• Set exercise
Arrange the entries below, from the line containing "Where should I click to: Click the Control" through the end of the entries, inclusive, as a two-column CSV with columns instruction and click_point. Use one row per entry, and put each value in a single quoted field with any line breaks replaced by spaces.

• Exercise data
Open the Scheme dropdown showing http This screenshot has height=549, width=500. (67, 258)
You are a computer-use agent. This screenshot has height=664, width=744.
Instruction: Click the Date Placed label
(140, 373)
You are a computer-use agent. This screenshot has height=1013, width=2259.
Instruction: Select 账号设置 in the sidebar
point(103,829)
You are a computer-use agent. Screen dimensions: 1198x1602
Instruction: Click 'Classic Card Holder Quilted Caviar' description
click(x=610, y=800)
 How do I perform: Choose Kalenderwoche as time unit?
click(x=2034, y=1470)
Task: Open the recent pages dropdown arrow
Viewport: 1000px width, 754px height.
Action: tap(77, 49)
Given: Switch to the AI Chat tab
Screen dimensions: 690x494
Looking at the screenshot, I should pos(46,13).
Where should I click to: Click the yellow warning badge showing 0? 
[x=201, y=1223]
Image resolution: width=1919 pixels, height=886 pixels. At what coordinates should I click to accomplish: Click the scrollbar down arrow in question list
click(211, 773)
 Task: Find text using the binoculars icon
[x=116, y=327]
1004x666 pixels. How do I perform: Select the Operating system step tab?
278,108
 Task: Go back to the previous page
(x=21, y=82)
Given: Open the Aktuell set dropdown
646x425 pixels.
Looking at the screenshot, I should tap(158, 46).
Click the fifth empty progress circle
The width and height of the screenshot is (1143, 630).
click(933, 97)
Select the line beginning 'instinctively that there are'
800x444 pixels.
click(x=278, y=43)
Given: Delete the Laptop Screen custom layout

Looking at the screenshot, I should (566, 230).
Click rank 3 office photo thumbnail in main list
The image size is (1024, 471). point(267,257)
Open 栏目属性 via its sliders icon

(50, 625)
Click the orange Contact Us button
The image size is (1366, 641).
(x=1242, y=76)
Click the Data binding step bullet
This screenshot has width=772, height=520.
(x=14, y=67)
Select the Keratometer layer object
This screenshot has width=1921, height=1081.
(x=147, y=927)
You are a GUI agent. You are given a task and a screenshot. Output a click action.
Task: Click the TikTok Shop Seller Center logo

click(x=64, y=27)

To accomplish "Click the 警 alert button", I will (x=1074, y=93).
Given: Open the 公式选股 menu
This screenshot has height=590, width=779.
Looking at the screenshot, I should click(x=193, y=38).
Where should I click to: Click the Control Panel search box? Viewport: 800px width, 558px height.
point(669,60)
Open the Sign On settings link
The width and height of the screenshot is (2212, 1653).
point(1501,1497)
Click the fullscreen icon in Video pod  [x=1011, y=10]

• Written answer
instruction,click_point
"Where should I click to: Click the Control Panel search box? Viewport: 800px width, 558px height.","point(669,60)"
"Open the Sign On settings link The width and height of the screenshot is (2212, 1653).","point(1501,1497)"
"Click the fullscreen icon in Video pod","[x=1011, y=10]"